URL where the model file (with extension '.svd') should be saved. This file can be loaded by the svd.embedRow function type. This parameter is optional unless the functionName parameter is used.

functionName
string

If specified, an instance of the svd.embedRow function type of this name will be created using the trained model. Note that to use this parameter, the modelFileUrl must also be provided.

runOnCreation
bool
true

If true, the procedure will be run immediately. The response will contain an extra field called firstRun pointing to the URL of the run.

## Restrictions

• The SVD algorithm as implemented is designed for the embedding of high dimensional datasets into a lower dimensional space. In the case of rank-constrained input datasets (ie, very simple datasets with only a few variables and clear relationships between them), it will not necessarily give good results.

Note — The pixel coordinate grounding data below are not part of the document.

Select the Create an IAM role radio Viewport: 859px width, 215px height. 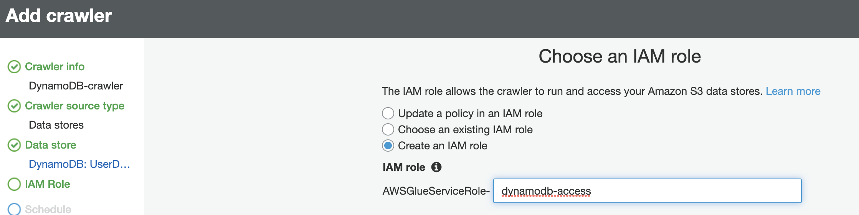[x=388, y=146]
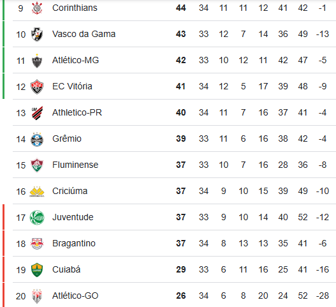This screenshot has height=307, width=336.
Task: Click the Juventude green round badge
Action: click(37, 218)
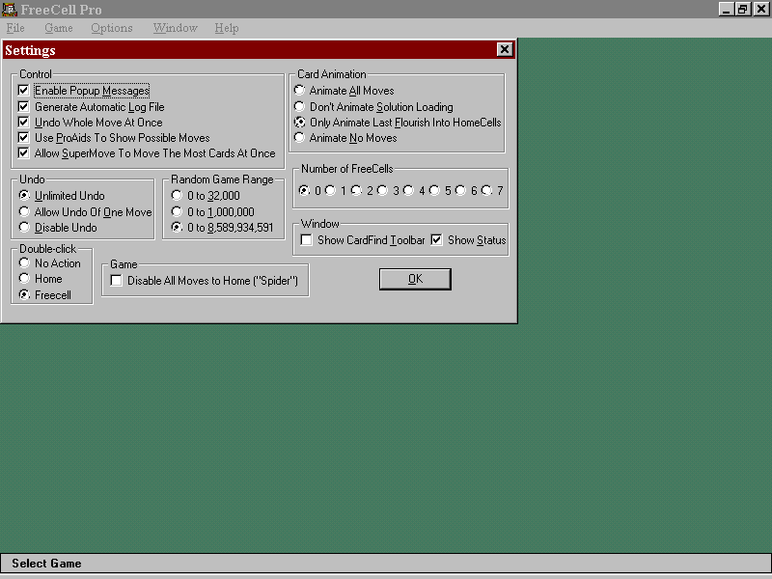
Task: Set random game range to 0 to 32,000
Action: click(177, 196)

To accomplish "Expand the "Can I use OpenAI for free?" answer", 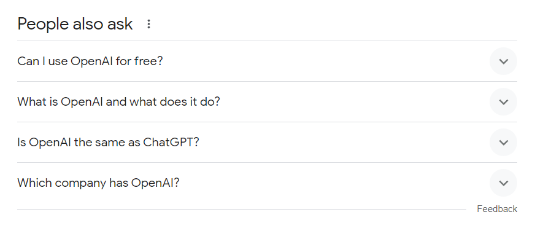I will click(267, 61).
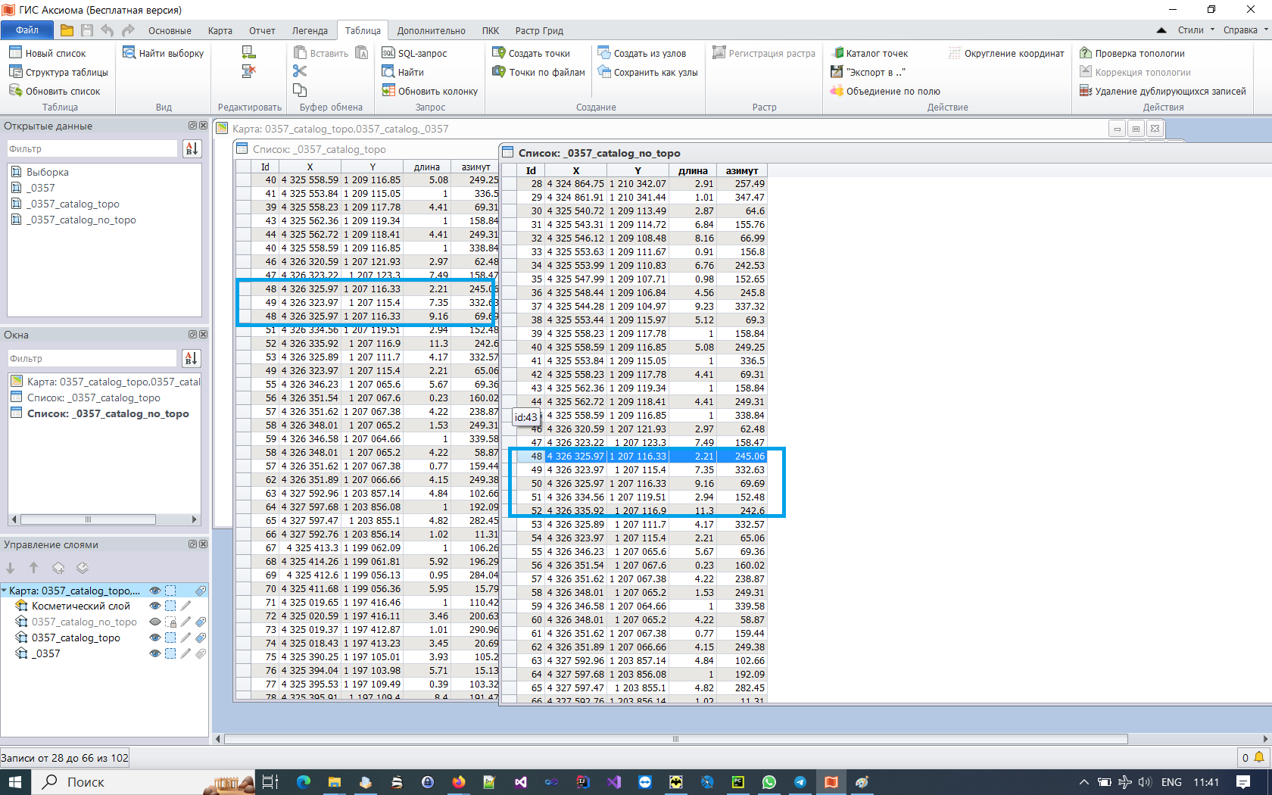Click the Фильтр field in Окна panel
The height and width of the screenshot is (795, 1272).
[92, 359]
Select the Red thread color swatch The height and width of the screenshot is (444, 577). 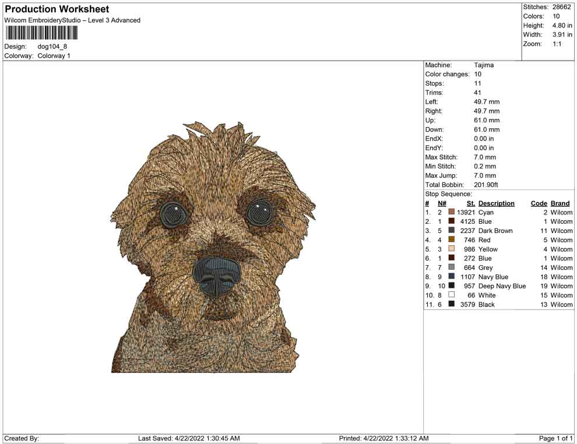pos(451,240)
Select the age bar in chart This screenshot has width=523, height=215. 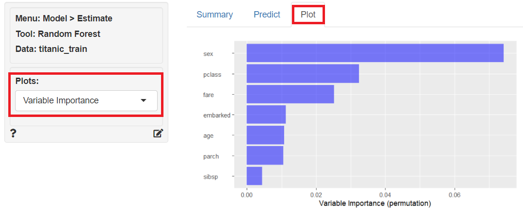[x=265, y=135]

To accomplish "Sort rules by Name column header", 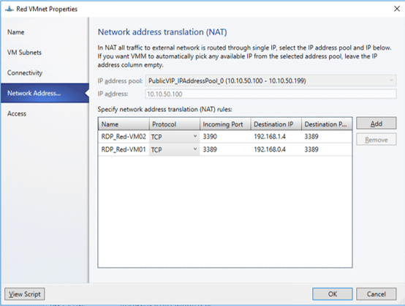I will pos(124,124).
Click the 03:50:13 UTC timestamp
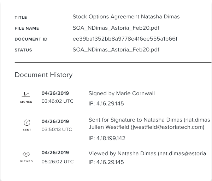 tap(57, 129)
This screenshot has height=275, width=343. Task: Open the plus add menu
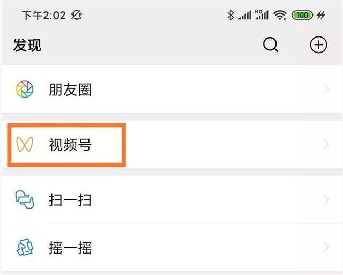click(x=318, y=46)
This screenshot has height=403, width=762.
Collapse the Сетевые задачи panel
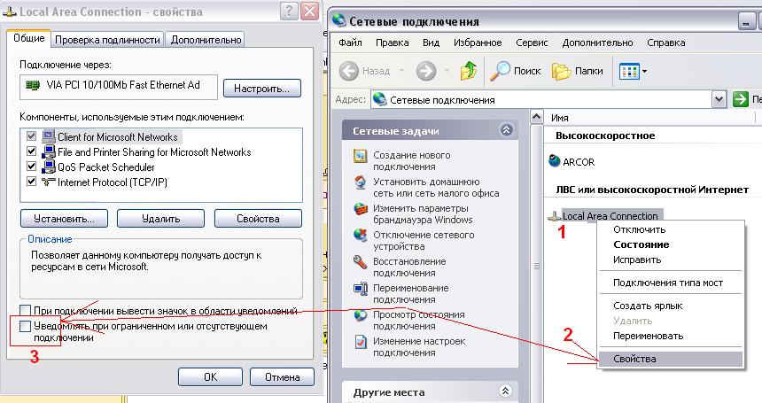click(506, 130)
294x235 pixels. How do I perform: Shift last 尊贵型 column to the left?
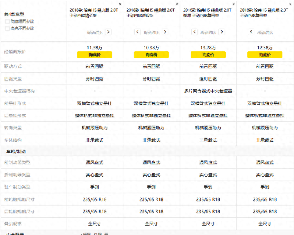251,32

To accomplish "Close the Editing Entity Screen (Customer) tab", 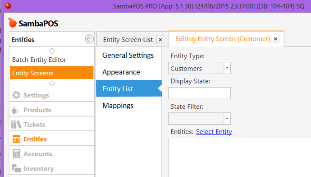I will click(x=275, y=39).
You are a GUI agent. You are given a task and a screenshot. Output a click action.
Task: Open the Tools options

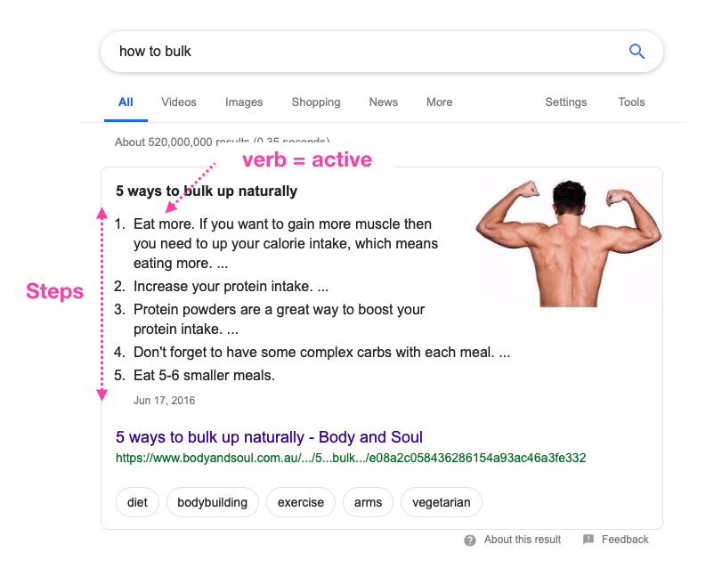(631, 102)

For those, it may be better to skip the embedding step altogether.
• Columns with a mixture of strings and numbers are currently not accepted. This will be rectified in a future release.
• Columns that contain infinite values are currently not accepted. This will be rectified in a future release.

## Troubleshooting

If the SVD produces all-zero vectors for rows or columns, it may be one of the following:

• A column which is present in only a single row with no other columns will have a zero embedding vector
• A row which is present only in a single column with no other rows will have a zero embedding vector
• If all of the values in the columns for a given row are zero, the row will have a zero embedding vector
• If all of the values in the rows for a given column are zero, the column will have a zero embedding vector
• An empty row or empty column will have a zero embedding vector

(For an SVD to produce meaningful results, it needs to be able to determine how a given column varies with other columns, which means it needs to be present in two or more rows, each of which contain columns present in two or more rows. Same holds in the other direction).